Vol. 3 was promised for December 2012, but never appeared, and e-mails to Cook were not answered. It was assumed that this was another “little magazine” that had ceased publication almost as soon as it had started. But vol. 3 has finally appeared without fanfare, dated by Amazon.com as May 13, 2014, in a 140-page trade paperback edition for $8.00 (Amazon.com’s discounted price is $7.20) with 12 stories and poems, all Furry.
Cook says that, considering his difficulties in publishing vol. 3, he will not promise that there will ever be a vol. 4, although he certainly hopes so.
Full disclosure: I have a short story – my first fiction – in vol. 3.
About the author
Fred Patten — read stories — contact (login required)a retired former librarian from North Hollywood, California, interested in general anthropomorphics
Comments
I think it's an important thing to note for anyone who wants to get into the publications industry or make their own anthology to not overestimate the amount of effort these things take.
You have to announce it and wait for authors to submit their entry.
You have to read a lot of stories to decide which to keep and which to purge.
You have to copy edit each of the stories you keep and return them to the authors.
Repeat the above editing process as many times as necessary.
Then you have to take all the formats you were given and homogenize them into one overall format for the anthology. (Unless you were smart/mean enough to lay down some very specific formatting rules for the author, but I've rarely seen that)

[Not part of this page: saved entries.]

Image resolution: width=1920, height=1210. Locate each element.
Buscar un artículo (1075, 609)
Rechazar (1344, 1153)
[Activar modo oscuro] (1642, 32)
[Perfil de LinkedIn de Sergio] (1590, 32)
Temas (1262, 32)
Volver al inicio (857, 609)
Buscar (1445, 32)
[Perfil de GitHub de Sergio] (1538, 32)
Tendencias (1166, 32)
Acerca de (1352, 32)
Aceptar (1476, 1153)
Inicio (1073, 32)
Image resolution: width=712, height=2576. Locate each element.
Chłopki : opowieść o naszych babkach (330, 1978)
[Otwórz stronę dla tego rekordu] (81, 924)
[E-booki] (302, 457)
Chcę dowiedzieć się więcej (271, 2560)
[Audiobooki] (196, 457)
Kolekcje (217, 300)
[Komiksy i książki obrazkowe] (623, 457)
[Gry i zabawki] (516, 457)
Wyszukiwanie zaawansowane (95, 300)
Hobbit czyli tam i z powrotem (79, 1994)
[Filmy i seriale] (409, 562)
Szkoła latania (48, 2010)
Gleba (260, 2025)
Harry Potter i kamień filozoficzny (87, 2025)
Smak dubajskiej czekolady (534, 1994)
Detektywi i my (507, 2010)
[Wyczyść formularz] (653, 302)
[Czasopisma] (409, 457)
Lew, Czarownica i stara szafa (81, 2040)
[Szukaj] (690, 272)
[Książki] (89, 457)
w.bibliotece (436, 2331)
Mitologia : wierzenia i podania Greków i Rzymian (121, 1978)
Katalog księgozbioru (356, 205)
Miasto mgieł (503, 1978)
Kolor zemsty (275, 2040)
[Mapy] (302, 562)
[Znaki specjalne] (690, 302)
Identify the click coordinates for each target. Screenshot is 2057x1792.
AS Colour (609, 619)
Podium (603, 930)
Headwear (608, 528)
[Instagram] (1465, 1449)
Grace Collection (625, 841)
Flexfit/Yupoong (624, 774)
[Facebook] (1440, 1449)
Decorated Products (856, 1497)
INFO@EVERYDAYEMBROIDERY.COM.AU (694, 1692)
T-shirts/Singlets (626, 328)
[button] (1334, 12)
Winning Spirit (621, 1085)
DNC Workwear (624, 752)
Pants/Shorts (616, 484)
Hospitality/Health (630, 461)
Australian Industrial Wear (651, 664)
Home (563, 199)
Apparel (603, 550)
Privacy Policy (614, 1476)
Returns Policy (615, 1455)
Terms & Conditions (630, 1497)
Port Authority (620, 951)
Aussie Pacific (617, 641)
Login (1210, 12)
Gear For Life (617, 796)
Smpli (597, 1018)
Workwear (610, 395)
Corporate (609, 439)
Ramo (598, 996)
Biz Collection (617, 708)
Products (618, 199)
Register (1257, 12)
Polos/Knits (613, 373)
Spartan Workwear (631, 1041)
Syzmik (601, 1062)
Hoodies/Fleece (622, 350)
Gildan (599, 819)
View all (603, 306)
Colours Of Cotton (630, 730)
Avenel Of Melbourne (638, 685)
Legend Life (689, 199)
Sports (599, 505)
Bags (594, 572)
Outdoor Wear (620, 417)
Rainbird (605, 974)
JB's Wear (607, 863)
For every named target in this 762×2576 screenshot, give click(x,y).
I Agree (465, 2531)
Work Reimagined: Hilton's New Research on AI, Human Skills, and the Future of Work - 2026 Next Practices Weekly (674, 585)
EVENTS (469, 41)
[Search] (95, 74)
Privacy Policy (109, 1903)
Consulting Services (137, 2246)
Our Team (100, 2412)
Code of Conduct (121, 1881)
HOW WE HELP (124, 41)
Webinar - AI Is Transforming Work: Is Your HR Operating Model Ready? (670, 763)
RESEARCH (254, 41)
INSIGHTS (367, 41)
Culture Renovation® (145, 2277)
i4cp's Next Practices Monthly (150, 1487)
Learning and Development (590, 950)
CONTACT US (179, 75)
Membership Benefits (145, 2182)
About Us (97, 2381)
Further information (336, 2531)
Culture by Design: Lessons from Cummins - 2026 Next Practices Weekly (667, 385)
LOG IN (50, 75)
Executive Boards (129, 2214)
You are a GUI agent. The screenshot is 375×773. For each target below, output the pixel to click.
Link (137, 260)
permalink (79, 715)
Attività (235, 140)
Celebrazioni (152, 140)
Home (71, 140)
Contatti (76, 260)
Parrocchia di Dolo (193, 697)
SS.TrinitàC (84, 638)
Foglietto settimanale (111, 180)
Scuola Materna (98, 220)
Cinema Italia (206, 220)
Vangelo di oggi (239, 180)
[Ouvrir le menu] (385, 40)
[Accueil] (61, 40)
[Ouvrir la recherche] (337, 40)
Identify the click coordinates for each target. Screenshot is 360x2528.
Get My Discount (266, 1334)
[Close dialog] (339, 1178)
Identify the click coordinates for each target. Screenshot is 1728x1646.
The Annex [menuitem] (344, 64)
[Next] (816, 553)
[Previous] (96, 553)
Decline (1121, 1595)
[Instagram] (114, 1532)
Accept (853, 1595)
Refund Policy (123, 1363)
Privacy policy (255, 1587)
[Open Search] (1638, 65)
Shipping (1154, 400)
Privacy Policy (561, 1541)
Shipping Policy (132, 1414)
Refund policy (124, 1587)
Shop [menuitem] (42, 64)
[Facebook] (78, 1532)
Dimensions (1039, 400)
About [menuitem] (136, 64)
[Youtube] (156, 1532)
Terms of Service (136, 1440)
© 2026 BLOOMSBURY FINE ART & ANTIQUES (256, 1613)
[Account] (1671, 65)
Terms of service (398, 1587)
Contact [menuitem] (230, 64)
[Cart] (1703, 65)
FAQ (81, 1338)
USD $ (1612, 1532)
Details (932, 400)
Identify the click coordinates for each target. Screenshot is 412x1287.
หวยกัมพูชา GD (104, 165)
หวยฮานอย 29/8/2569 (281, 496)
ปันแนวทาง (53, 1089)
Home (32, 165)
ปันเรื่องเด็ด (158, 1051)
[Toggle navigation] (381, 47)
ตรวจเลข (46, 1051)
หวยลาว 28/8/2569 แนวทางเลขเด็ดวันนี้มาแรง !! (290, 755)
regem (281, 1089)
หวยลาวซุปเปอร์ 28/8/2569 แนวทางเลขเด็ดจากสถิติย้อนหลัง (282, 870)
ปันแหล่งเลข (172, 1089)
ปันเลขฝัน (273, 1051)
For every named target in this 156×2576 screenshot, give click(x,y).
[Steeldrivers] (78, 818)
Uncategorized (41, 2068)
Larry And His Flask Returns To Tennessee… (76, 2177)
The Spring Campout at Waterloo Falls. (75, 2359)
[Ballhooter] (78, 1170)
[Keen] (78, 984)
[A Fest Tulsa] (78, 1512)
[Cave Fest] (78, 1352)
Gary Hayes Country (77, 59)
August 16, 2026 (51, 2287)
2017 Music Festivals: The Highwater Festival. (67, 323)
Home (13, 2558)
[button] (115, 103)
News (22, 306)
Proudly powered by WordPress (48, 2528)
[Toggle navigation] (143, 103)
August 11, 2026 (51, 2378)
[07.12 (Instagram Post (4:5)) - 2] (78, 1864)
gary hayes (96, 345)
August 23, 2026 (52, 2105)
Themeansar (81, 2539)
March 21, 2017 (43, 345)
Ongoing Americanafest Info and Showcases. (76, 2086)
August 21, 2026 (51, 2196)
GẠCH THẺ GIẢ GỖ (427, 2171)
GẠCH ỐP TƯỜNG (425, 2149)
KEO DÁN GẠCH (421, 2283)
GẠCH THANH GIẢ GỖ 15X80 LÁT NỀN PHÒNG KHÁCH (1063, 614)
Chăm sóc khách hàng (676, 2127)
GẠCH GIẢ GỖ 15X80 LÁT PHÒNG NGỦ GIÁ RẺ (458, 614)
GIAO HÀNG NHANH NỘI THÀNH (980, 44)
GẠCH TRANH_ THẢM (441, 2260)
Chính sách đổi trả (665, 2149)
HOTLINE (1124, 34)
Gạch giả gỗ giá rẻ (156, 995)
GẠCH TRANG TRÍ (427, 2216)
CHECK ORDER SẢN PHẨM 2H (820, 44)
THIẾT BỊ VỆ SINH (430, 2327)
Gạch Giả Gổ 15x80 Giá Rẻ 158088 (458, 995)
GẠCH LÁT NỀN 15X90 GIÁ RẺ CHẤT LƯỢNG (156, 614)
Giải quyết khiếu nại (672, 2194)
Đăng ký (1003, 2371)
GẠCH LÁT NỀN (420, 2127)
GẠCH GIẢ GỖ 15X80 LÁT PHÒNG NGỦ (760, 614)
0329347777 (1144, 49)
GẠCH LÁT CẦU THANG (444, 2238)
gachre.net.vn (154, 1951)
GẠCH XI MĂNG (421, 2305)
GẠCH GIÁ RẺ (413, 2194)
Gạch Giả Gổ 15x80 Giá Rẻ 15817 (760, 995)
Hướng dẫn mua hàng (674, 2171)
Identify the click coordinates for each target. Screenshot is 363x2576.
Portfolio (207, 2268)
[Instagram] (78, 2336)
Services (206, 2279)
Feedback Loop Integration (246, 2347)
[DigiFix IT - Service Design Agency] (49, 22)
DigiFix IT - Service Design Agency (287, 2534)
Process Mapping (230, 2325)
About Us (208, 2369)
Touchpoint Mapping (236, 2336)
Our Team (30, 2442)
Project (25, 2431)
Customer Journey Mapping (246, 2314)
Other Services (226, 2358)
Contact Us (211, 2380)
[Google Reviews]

If they are a new author and it's a paying gig you have to get their information and go through the formal processes of contracts for compensation and what not (If it's a paying one).
Obtain cover art.
All these little things add up. This deadline thing might have been an issue where the person was inexperienced and underestimated the work load. Certainly to many six months seems like a very do-able thing, however now that I'm going through these very processes as an accepted author to an anthology, and in the process of getting kinks and finalizing my own work, I can see why this would have taken longer than they originally had expected.
Especially if they have other things going on in their life like work or family.
As he noted, it was perhaps not the best project to start while in graduate school.
But hey, if that's when passion strikes? Sometimes you have to just go with it.